Half a croissant, on a plate, with a sign in front of it saying '50c'
h a l f b a k e r y
Naturally low in facts.

idea: add, search, annotate, link, view, overview, recent, by name, random

meta: news, help, about, links, report a problem

account: browse anonymously, or get an account and write.



Sticky Chopsticks

Chopsticks for the rest of us...
(+3, -3)
  [vote for,

Have you ever been to a Chinese resturant and been the only person not able to competently use chopsticks for anything other then playing "pickup sticks"? I suggest that "special chpsticks" be coated with a sticky substance (possibly like flypaper) that would allow the user to easily manuever the most difficult Kung Pao dishes. The "fly-paper" poison would need to be removed of course (unless you had an evil co-worker you were trying to off). I'm not talking tar sticky - maybe postit-like in that it could be used over and over without losing too much stick.
jefmjones, Sep 01 2001


       Only chopsticks that I have a problem with are lacquered. Function follows form apparently. Wood chopsticks have never been a problem in my case. Combine the attributes of the two without loss of quality in a gastronomically fulfilling or aesthetically pleasing manner and you have a kung pao croissant.
thumbwax, Sep 01 2001

       Sticky sticks wouldn't work, the sauce on the food would coat it and render it useless. Something like knurling would work better, give you some traction.
StarChaser, Sep 01 2001

       You could use sticky sauch on the food instead. Then you could get by with just one chopstick.   

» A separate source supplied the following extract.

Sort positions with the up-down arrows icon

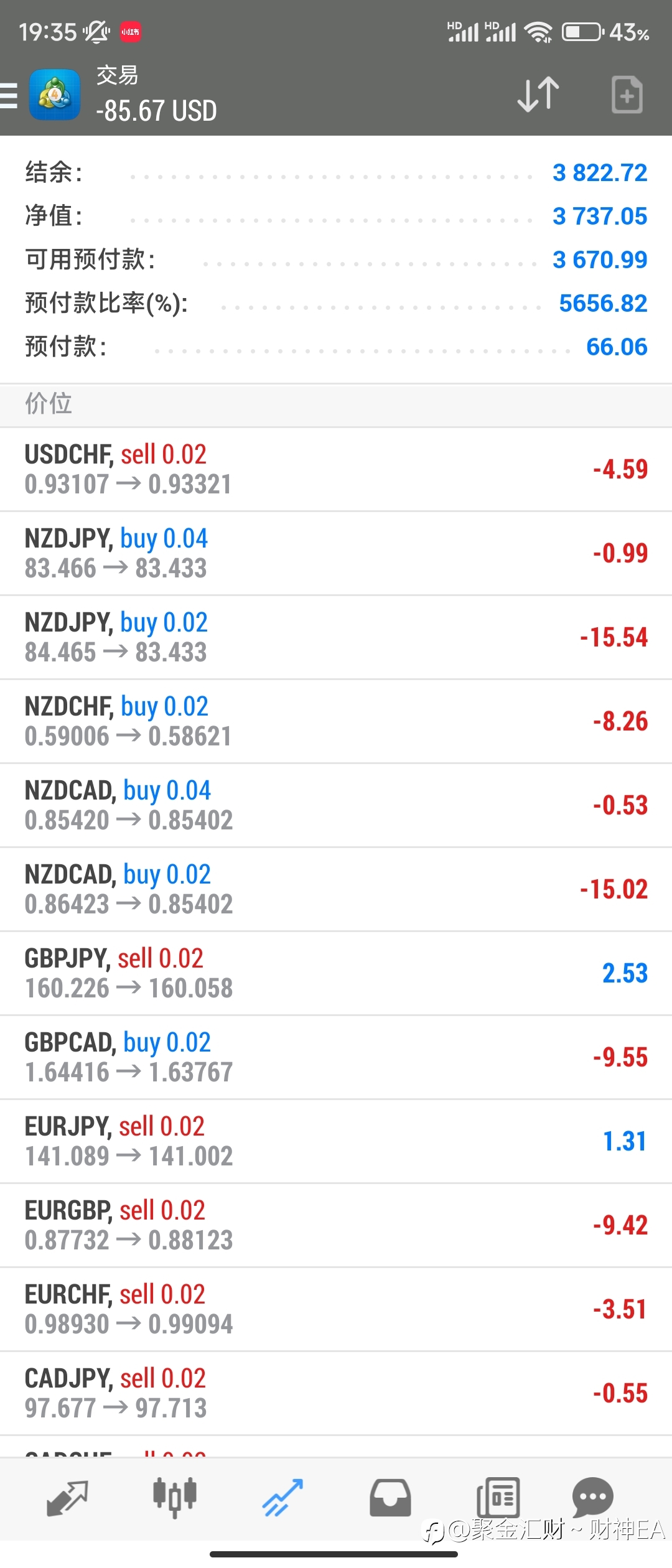538,95
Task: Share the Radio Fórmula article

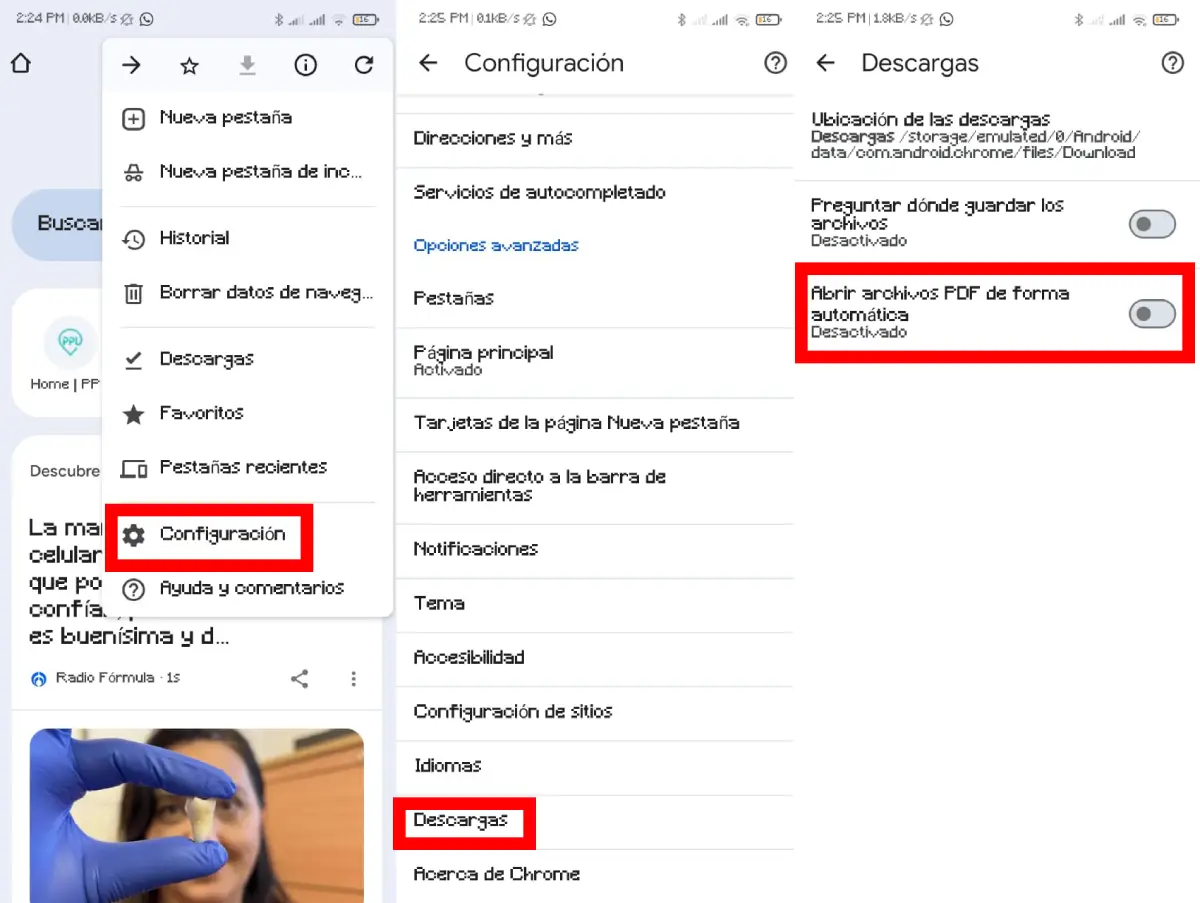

       ("I eat my peas with honey / I've done it all my life / It makes them taste quite funny / But it keeps them on the knife.")
wiml, Sep 03 2001

       What about covering them with the hooky half of Velcro?
Gordon Comstock, Sep 03 2001

       Two possibilities:
1. Practice, practice, practice.
2. Don't wash them.
sirrobin, Sep 03 2001

       yes, OR you could just abandon a utensil that is now several thousand years out of date and adopt that great Renaissance invention - the fork.
gravelpit, Sep 03 2001

       Is speed a good thing in eating?
bristolz, Jan 02 2002

       It appears everyone is assuming the sticky end is at the food end. I was under the impression the sticky end was the hand end - to keep the chopsticks from sliding around.   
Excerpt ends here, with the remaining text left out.